Built by Agents, Tested by Agents, Trusted by Whom? The Rise of AI-Driven Software Factories

StrongDM, a security infrastructure company, has eliminated humans from their software development process. Their “Software Factory” uses AI agents to write, test, and deploy production code without any human review. This represents a fundamental shift in how software gets built—and who takes responsibility when it breaks.

The End of Human Code Review

StrongDM’s approach follows two strict rules: “Code must not be written by humans” and “Code must not be reviewed by humans.” Three engineers manage the entire system, focusing on specifications and monitoring rather than programming. Their CTO suggests spending at least $1,000 daily on AI tokens per engineer as a productivity benchmark.

This isn’t experimental. StrongDM builds access management software that protects enterprise systems. They’ve decided human oversight creates bottlenecks rather than safety.

The technology enabling this shift has evolved rapidly. By late 2025, AI models became reliable enough that the question changed from “can agents write code?” to “why are humans still writing code?” Each model generation compounds previous gains, creating exponential improvements in complex task reliability.

Testing Without Humans

StrongDM solved a critical problem: how do you verify AI-written code without human reviewers? Their solution involves detailed customer usage scenarios kept hidden from coding agents. Instead of asking “does it pass tests?”, they ask “how often would real users get what they need?”

They built a “Digital Twin Universe”—working replicas of services like Okta, Jira, and Slack. Against these replicas, they run thousands of test scenarios hourly without rate limits or API costs. What was economically impossible six months ago became routine as AI development costs collapsed.

However, this creates a circular dependency. The same AI technology that writes code also judges whether it works. When both builder and inspector share identical blind spots, subtle failures become harder to catch.

The Accountability Gap

When software fails, existing legal frameworks assume someone reviewed the work. StrongDM’s model breaks this assumption. No human examined the failing code. No human designed the test that missed the problem. No human built the replica that validated the behavior.

Three critical gaps emerge:

Liability confusion: If an AI-written access management system fails, who bears responsibility? The three engineers who designed the architecture? The AI provider whose model generated the code? The company that sold the product?

Disclosure problems: When customers ask “how was this built?”, the truthful answer—“agents wrote it, other agents tested it against replicas”—provides no framework for evaluation. No industry standards define adequate satisfaction scores for agent-built software.

Contractual mismatch: Software contracts still use boilerplate language designed for human-built systems. The same limitation-of-liability clauses that once disclaimed human imperfection now disclaim the absence of humans entirely.

Skills and Oversight Erosion

StrongDM’s model doesn’t augment traditional software engineering—it replaces it. The humans design systems and monitor outputs but never program. The fundamental skill of reading and writing code becomes unnecessary.

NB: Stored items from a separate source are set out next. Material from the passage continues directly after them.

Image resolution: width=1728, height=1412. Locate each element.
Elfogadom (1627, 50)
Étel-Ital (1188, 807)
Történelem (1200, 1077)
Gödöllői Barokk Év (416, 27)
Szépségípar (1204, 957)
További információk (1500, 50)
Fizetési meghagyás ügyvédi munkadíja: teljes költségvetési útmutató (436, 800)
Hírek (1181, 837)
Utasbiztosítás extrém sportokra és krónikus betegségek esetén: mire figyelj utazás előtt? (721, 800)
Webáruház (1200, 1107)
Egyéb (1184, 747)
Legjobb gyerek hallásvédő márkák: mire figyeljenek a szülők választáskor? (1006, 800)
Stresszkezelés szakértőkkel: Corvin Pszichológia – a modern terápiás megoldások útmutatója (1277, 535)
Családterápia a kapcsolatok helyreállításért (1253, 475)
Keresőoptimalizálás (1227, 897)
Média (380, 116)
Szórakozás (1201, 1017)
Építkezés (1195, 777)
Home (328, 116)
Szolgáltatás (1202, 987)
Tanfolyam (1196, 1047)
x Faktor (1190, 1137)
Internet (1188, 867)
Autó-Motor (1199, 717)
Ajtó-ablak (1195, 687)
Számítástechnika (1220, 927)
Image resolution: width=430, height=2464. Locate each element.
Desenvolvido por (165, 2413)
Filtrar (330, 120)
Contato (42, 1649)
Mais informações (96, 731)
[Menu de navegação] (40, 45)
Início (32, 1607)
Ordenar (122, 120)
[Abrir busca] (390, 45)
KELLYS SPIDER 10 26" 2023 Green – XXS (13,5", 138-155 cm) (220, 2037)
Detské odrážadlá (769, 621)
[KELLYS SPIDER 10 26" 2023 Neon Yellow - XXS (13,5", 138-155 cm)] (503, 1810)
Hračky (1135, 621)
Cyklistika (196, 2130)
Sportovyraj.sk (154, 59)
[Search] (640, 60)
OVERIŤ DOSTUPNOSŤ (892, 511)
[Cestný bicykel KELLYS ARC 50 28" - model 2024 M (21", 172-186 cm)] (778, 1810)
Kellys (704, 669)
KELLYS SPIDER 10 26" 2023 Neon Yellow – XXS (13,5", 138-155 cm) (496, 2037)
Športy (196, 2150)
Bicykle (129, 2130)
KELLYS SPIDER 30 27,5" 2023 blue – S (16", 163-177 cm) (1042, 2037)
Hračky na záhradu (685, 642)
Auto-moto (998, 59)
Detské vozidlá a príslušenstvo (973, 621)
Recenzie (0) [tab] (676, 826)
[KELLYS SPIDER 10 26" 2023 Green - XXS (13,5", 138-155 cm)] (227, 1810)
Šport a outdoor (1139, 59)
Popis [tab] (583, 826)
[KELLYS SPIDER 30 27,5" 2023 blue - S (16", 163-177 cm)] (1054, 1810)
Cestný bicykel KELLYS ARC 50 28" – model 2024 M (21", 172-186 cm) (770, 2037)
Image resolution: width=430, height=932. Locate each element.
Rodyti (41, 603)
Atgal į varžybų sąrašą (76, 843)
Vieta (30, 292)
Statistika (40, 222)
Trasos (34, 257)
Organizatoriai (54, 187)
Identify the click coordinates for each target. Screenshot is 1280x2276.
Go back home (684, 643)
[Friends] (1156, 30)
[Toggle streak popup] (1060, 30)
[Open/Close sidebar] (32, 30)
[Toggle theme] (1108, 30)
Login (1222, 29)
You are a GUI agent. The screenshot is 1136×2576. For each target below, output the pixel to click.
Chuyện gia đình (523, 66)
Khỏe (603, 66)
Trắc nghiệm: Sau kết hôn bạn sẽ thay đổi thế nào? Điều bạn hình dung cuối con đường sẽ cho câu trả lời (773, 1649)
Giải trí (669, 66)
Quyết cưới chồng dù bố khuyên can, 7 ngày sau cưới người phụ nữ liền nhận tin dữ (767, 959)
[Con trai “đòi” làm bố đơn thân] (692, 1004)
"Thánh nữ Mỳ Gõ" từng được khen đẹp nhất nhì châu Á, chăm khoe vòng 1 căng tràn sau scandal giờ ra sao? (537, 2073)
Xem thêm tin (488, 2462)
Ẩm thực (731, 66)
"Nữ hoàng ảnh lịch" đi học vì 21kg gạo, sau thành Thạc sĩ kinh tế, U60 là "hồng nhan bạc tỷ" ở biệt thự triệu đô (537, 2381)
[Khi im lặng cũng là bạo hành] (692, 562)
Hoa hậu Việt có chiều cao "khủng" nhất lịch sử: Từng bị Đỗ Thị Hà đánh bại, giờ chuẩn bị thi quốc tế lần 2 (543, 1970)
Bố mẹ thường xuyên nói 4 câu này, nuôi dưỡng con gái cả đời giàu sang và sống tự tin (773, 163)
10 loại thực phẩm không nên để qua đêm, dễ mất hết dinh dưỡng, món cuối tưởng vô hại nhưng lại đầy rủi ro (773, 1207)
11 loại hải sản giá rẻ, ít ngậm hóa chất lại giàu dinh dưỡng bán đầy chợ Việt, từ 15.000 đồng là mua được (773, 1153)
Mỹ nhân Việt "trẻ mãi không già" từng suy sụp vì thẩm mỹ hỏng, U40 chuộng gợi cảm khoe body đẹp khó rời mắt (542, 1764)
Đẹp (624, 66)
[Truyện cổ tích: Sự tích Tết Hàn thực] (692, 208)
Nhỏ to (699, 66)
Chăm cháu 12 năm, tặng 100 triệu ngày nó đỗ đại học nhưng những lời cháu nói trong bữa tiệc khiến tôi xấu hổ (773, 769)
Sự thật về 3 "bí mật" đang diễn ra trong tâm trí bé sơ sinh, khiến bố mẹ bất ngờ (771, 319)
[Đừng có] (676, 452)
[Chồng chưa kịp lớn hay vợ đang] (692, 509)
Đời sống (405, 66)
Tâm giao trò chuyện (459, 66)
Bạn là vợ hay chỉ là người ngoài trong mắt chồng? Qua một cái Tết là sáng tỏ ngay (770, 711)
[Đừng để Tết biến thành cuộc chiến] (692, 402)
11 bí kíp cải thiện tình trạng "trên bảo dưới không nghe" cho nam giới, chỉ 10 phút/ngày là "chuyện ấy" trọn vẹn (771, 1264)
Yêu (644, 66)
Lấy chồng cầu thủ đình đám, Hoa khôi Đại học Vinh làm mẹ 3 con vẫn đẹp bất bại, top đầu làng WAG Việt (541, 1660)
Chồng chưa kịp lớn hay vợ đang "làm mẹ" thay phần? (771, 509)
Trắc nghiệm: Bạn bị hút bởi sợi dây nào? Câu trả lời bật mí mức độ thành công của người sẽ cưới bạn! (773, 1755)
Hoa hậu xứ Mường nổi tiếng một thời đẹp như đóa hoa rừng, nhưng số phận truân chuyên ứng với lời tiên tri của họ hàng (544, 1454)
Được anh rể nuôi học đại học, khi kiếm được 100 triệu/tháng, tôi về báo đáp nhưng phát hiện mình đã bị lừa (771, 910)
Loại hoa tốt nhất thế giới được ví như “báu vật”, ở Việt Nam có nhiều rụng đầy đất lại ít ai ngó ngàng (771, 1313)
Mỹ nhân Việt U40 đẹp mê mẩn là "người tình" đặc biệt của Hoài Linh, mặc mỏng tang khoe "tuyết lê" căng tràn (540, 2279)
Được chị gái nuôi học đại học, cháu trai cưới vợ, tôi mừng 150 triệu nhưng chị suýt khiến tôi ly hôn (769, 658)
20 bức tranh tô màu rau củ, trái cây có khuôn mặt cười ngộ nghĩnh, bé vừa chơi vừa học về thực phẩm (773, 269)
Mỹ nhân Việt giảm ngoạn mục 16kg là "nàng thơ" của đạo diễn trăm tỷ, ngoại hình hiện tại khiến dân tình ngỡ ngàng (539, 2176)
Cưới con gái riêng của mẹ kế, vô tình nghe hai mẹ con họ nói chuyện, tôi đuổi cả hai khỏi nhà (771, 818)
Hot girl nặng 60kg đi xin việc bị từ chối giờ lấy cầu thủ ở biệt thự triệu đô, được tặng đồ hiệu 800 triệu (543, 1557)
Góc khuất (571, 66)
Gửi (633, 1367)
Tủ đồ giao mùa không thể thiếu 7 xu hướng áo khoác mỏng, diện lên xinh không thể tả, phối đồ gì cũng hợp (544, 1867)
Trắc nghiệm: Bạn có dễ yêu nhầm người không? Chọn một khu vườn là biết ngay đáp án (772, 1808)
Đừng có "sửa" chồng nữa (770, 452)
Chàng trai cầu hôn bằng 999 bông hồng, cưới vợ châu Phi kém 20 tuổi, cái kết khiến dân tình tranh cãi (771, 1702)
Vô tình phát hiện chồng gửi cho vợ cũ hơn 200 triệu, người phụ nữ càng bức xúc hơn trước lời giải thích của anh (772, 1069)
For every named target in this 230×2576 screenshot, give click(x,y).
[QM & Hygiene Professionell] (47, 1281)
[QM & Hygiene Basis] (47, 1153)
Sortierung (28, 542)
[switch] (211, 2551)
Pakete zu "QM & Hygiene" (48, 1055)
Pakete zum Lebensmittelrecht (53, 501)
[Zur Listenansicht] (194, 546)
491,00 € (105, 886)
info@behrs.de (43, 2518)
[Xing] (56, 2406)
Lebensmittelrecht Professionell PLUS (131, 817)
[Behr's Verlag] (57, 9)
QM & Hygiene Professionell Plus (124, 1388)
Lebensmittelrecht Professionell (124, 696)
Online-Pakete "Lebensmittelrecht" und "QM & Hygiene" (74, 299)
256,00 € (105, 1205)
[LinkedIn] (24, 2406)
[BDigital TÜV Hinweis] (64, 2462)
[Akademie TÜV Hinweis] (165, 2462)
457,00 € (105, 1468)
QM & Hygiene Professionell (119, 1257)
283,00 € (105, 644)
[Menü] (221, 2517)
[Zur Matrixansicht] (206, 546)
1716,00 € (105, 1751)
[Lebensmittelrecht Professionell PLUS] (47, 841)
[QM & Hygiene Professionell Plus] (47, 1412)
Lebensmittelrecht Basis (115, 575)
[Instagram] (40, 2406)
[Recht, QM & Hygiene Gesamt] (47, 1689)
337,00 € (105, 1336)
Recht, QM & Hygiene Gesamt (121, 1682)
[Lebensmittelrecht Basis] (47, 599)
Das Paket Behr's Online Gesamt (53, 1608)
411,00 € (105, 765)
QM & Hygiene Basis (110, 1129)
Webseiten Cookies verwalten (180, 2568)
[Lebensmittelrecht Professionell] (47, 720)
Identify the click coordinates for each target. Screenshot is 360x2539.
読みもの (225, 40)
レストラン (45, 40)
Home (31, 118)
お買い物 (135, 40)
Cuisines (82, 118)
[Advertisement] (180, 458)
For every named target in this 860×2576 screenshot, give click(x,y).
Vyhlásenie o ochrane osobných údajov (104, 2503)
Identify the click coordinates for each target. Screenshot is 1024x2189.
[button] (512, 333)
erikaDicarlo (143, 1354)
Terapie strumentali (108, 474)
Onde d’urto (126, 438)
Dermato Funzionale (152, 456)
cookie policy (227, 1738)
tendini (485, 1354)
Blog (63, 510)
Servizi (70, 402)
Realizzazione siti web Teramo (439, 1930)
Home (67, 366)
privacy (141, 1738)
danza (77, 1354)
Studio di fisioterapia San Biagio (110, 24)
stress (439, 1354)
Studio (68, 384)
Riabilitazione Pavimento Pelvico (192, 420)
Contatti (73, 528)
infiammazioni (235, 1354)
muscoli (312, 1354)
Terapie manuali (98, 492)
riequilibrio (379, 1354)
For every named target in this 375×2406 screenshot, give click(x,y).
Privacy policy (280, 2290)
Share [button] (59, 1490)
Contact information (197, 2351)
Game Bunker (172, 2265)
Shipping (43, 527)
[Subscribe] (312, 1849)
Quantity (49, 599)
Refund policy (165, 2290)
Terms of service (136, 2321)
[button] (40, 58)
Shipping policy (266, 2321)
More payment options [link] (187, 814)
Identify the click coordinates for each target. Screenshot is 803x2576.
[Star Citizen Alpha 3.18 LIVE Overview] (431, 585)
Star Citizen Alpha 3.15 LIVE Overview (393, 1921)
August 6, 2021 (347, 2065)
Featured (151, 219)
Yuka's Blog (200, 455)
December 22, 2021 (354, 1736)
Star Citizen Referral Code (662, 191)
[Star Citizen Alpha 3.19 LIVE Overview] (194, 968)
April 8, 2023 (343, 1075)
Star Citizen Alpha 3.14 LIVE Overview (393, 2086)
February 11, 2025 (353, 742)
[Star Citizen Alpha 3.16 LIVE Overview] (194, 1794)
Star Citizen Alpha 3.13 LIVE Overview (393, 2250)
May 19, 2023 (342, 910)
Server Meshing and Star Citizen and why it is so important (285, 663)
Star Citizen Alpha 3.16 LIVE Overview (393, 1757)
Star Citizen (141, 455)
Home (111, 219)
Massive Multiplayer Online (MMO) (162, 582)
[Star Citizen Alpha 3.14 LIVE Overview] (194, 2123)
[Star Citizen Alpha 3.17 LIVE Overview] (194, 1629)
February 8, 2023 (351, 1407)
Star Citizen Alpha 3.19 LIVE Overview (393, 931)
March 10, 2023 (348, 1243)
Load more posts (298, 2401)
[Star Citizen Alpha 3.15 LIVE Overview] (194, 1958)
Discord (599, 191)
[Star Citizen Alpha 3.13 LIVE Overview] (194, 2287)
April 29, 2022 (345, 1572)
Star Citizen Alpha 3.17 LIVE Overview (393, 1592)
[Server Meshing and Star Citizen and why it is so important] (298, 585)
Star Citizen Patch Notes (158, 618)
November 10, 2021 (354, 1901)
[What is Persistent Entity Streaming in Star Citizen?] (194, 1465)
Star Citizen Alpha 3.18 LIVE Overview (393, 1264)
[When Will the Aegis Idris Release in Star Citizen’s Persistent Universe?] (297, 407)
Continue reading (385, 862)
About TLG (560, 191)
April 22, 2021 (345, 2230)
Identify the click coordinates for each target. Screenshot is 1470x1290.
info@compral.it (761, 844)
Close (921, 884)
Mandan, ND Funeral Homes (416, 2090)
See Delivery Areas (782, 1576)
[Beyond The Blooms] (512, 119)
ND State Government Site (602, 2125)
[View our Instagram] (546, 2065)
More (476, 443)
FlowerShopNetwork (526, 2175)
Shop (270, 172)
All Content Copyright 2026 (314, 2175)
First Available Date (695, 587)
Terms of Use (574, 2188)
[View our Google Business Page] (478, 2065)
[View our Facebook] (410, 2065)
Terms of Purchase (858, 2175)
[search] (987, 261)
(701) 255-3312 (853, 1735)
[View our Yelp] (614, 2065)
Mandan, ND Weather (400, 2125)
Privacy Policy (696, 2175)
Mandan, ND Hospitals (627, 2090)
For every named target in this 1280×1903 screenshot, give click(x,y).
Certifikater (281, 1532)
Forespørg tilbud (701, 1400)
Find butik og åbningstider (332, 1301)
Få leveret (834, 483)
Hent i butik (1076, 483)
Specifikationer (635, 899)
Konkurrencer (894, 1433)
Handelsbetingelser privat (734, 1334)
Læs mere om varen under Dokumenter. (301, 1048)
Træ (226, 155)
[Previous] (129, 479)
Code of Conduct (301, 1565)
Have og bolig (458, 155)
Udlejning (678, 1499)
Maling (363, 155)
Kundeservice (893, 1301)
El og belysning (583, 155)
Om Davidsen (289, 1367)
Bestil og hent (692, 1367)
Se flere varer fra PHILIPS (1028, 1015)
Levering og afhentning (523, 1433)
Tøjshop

As these approaches spread, the institutional knowledge needed to understand failures may disappear. When something breaks in an AI-built system, the humans who could diagnose the problem may no longer exist within the organization.

The Regulatory Challenge

Current software regulation operates reactively, responding to harm after it occurs. But AI-driven software factories create new categories of risk that existing frameworks don’t address:

  • No regulatory standard covers software that no human has reviewed
  • No audit methodology exists for agent-built code tested against simulated services
  • No procurement guidelines help buyers evaluate AI-generated software claims

The exponential adoption curve means the window for regulatory preparation is narrow. If StrongDM’s approach spreads at current rates, software factories could produce significant portions of commercial software within two years.

What Comes Next

The greatest risk isn’t that AI-written code will be worse than human-written code—it may be better. The risk is that when it fails, no one will understand why or how to fix it.

Organizations considering AI-driven development need to address three questions: Who takes responsibility for AI-generated failures? How do you verify software quality without human expertise? What happens when the humans who could debug the system are no longer part of the process?

The software factory represents more than a productivity improvement. It’s a fundamental inversion of how we assign responsibility for software behavior. The regulatory and legal frameworks that govern this transition will determine whether this technology serves users or simply optimizes for metrics that miss what users actually need.